Matar os próprios filhos. Como subtrair disso algum sentido? Medéia está em cartaz. Em cada um, Medéia sempre está em cartaz. Quantas vezes desejamos coragem para libertar o sentimento de vingança contra a rejeição e quantas vezes não quisemos atacar os que amamos? Doentes somos todos sequer ao pensarmos sobre isto. Por isso, o teatro existe. Para falar por nós. Para nos ensinar a pensar sobre o impensável, tergiversar sobre o calamitoso e sobre a tragédia. Coloca-nos em uma situação improvável, não desejada, para verter em nós a reação mais selvagem, da qual fugimos à luz do cotidiano. 682x1l
No teatro, a tragédia parece amena. Na montagem de Luciano Alabarse, de Medéia, a racionalidade é derrubada ainda em cena, com a presença de dois anjinhos de carne e osso. Duas crianças lindas, que apenas existem.
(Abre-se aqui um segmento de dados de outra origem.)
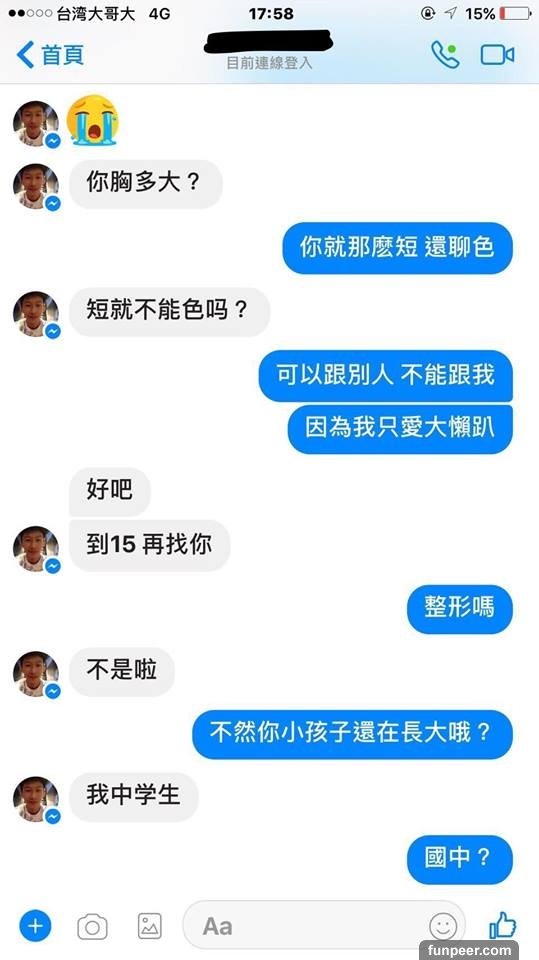Tap the blue bubble 國中？

[459, 859]

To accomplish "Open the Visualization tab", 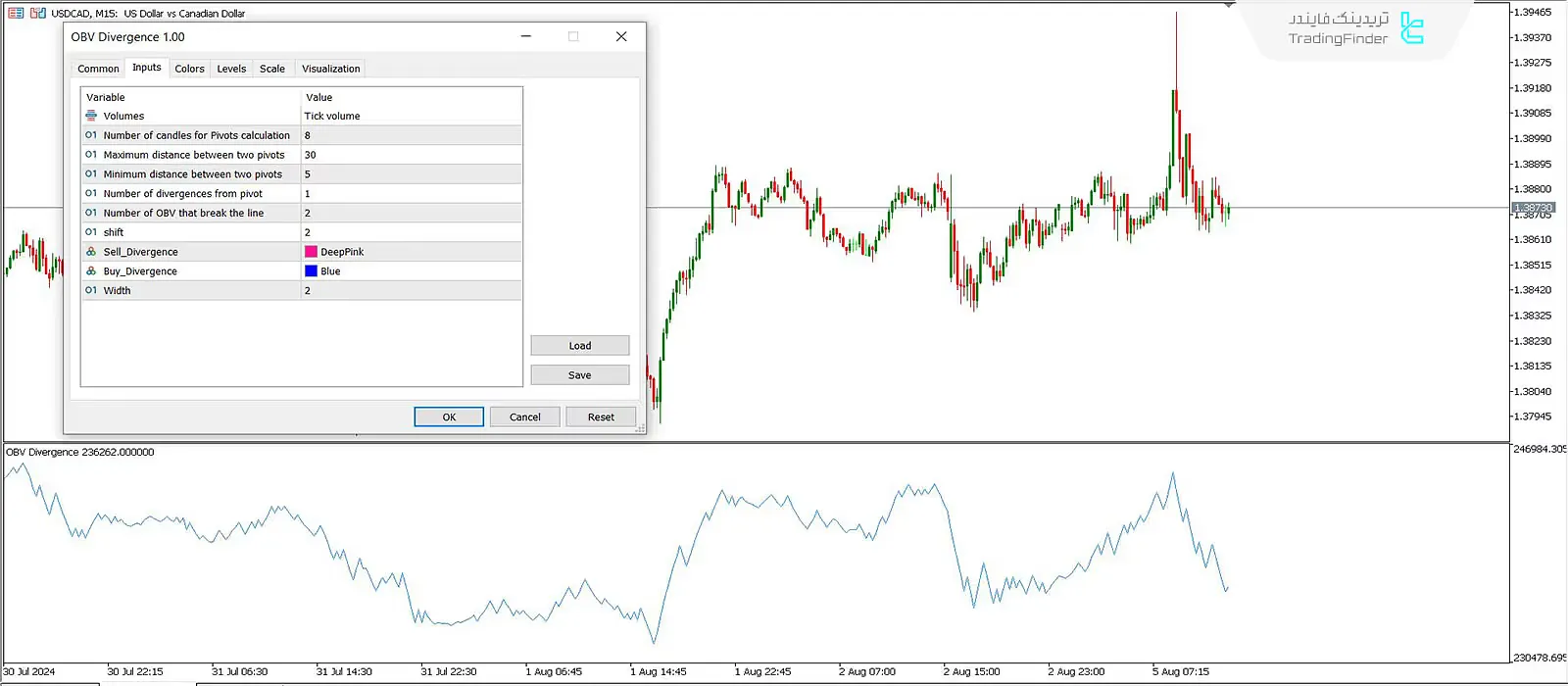I will click(x=330, y=69).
Brincam de cinco marias, correm, divertem-se discretamente, mas estão ali, de fato. São filhos de Medéia verdadeira. As crianças em cena dão a necessária tragicidade ao ato terrível tantas vezes prometido. Entendemos por que ela planeja, recua, teme, tenta, revela e toma, finalmente, a decisão. Não é uma peça moralista. Jasão, para nós mulheres, merece sofrer mais do que por uma morte qualquer, seja da nova esposa ou de seu pai, Creonte. Merece as maiores chagas por ter rejeitado uma mulher que não mediu esforços para que ele alcançasse o sucesso. Quando troca Medéia pela herdeira do trono, todo o ódio é perfeitamente compreensível. Até que entram em cena os tais anjinhos. Que coragem e que loucura se abateram sobre ela.
O público chora, discretamente. Talvez também pela ação lamentosa do coro, que faz um espetáculo à parte. Claro que, depois de Woody Allen, nenhum coro grego se apresenta incólume. Fica-se pensando: "Oh! não, o coro de novo?". No entanto, é apenas um sentimento vulgar, ageiro. São resquícios da memória do showbusiness e do entretenimento.
A ameça em Medéia é permanente. A ameaça da ação que é arquitetada e ainda reversível e a antitragédia, quando o homem pensa poder mudar o que querem os Deuses. No duelo com o fatalismo e a vontade.
Fu Lana conheceu uma Medéia urbana, em uma comunidade chamada Vila-do-meio-dia. De Chico Buarque e Paulo Pontes, com Bibi Ferreira no papel de Joana/Medéia. Jasão era um compositor que, rendido aos encantos do empresário Creonte e de sua filha, abandona a pobre e furiosa Joana e seus dois filhos por uma nova vida. O lamento é o mesmo e a injustiça está feita. Joana/Medéia acaba com a vida dos filhos e a de si mesma.
Em Corinto, a história pune Medéia sem o suicídio. Ela casa novamente, com o Rei Egeu, e com ele tem outro filho: Medos. O sofrimento em vida faz a dor mais profunda.
Alabarse acerta também na escolha dos figurinos. Um número considerável de atores e atrizes desfila as mais belas roupas produzidas por Rô Cortinhas, que certamente levará algumas estatuetas-prêmios para casa, ainda em 2007. Ficamos hipnotizados, ora pela ação veemente de Sandra Dani, atriz que comemora no palco 35 anos de atuação, ora pela metamorfose do coro, que se movimenta fartamente pelas diversas situações do cenário. Cores e luzes completam o delírio visual.
Chico nos propõe uma visão adaptada, contemporânea, onde Medéia acontece no meio do povo. Alabarse nos leva ao clássico texto de Eurípedes, que, por sua vez, criou Medéia e seus personagens com base na identidade do povo. Andamos em círculos.
A visão grega é didática. Não permite os cacos. Aprendemos como pensam os homens em relação ao poder fatídico dos deuses e como lamentam suas mulheres, afastadas do poder e do conhecimento. A conclusão do ato trágico culmina com choro e lamúrias que remetem às impotentes mães e viúvas do Oriente Médio, quando sofrem suas perdas de filhos ou maridos e bradam aos céus, em uma contradição explícita ao pensamento ocidental onde acredita-se que Deus morreu.
Nas sextas-feiras, após a peça, o grupo promove debates com convidados na temporada do teatro Renanscença. Em uma destas oportunidades, falava Donaldo Schüller. Fu Lana continuou aprendendo, depois das cortinas cerradas. Aprendeu, por exemplo, que os juramentos naquela época valiam mais do que a força das lanças. Que foram os homens que fizeram grandes as mulheres no teatro, e que isso é apenas uma compensação por terem sido eles, por sua vez, criados pelas mulheres. Um consolo, um lamento e uma verdade. A vida é um círculo vital.